**Text passage:**
########################################

This can work really well on social media. Take, for example, this Twitter exchange between Oreo and AMC Movie Theaters.

It began with a simple musing from the Oreo team, about the time honored tradition of sneaking food into the movie theater. AMC responded, and before you know it, thousands of people were watching the two brands swapping comments. It’s important to consider is the humorous, pseudo-combative framing of the exchange. A bantering exchange between two brands presents both in a good light. The Twitter stream with its air of  friendly competitiveness and obvious awareness of current pop-culture tropes imbues both Oreo and AMC with a sense of identifiable humanity.

Focusing on the fun is a smart move on social media. People are retweeting the exchange and following along in part because they want to see who can be funnier. Who will win the witty exchange? It is a mini-event, the type of moment that makes social media enjoyable for the end user.

Remember too that social media users can gain some measure of social standing by being the first to discover or share a funny post, video, or exchange with their peers. Every person who forwarded these Tweets was feeding the essential human hunger for gossip.

If we think about gossip as the act of gathering together in intimate groups to enjoy the same stories in common with other, it’s easy to see how social media’s ability to filter audiences into select small groups is so appealing. The person who can, with a few quick clicks, determine who gets to see the funny material and who is left out of the laughs is fulfilling, albeit likely unconsciously, the need to dominate, to be in charge, to decide. There can be deep water under even the most shallow boat.

It’ll be interesting to see where the exchange grows.  Perhaps it will grow to an epic size, becoming part of both brand’s legacy. Perhaps a Pro-Oreo group will grow up behind the sneak cookies into the theater idea, while fans of AMC can unite to defend the tradition of stereotypically high priced movie snacks. Perhaps it will all just fade away, destined to be nothing more than a Tweet memory.

No matter what, both brands won by becoming more humanistic and approachable in the eyes of their customers. That’s the secret to relevance on social media.

Success by the Slice: Does Being “Flawsome” Work For Domino’s?

PhotobucketPerfection isn’t all it’s cracked up to be.

Just ask the folks at Domino’s Pizza.  In 2009, the company’s pizza came in last in a national taste test—tying with Chuck E. Cheese, an eatery known more for the presence of video games and children’s amusements than anything on the menu.  At that point, (and after bringing on a new CEO, Patrick Doyle) Domino’s launched a new marketing campaign, admitting that they weren’t perfect.

In fact, they were pretty far from perfect.  This campaign featured images of horrendous looking pizzas and consumer panels admitting, on camera, that they didn’t think there was any actual real cheese to be found on a Domino’s pie.  The company vowed to improve, and made a very public spectacle of their efforts to fix things.  They even posted a live feed of customer Tweets in Times Square: a highly visible, real-time response to their improvements for all the world to see.

As a result, Domino’s has seen their sales numbers improving steadily. Investor confidence in the brand has skyrocketed. In 2011, Domino’s stock prices rose 110%. Being “Flawsome” appears to be a smart strategic decision for Domino’s.  But why did it work?

Understanding the Brand Lover

The relationship between a consumer and a brand is a complex and nuanced one.  There are many, many factors that lead a person to order pizza from one restaurant rather than another. When we start delving into what the underlying appeal of what a marketing message of “We weren’t very good, really, but we’re trying to get better!” might be, we have to examine not only how the customer views the pizza restaurant in question, but how they view the world in general, and their place in it.

########################################

**Recorded data:**
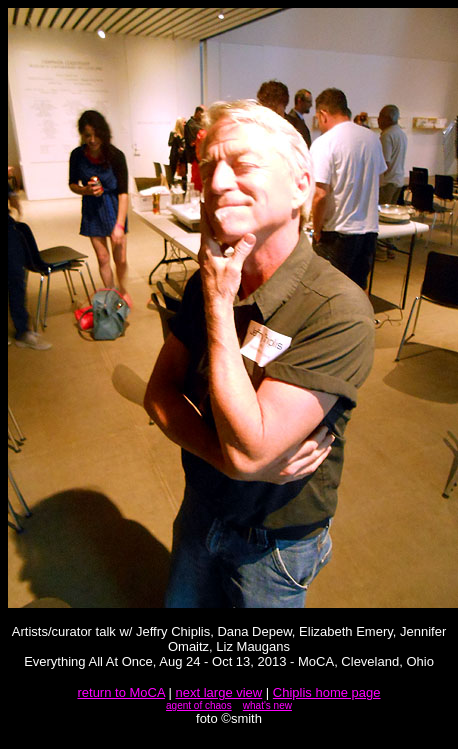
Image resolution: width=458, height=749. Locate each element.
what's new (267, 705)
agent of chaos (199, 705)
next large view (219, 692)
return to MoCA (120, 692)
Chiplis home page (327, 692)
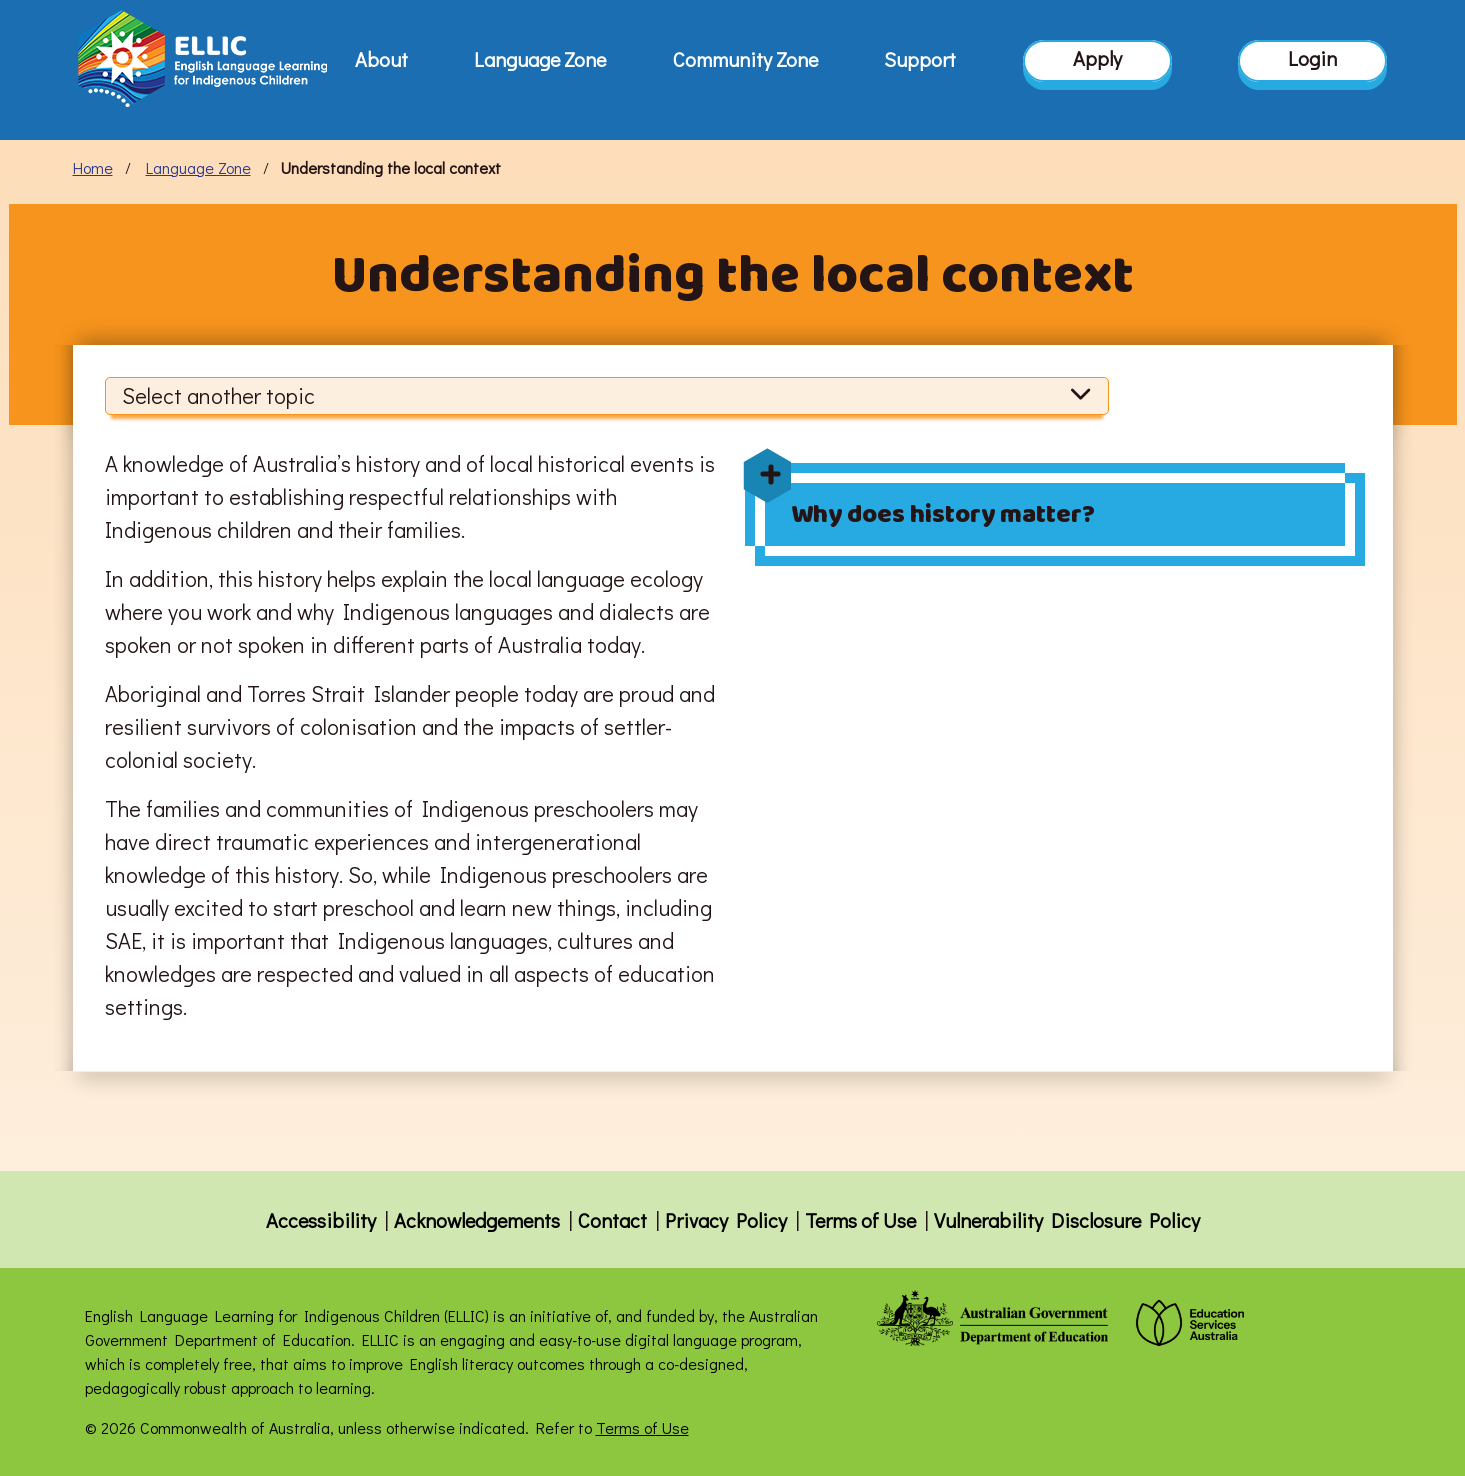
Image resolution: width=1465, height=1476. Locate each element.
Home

########################################

Answer these questions from the brand marketing text above, one per line:
(a) Which two brands swapped comments in the Twitter exchange?
(b) Which eatery tied with Domino's for last place in the 2009 national taste test?
(c) By how much did Domino's stock prices rise in 2011?

**Full answer:**
(a) Oreo and AMC Movie Theaters
(b) Chuck E. Cheese
(c) 110%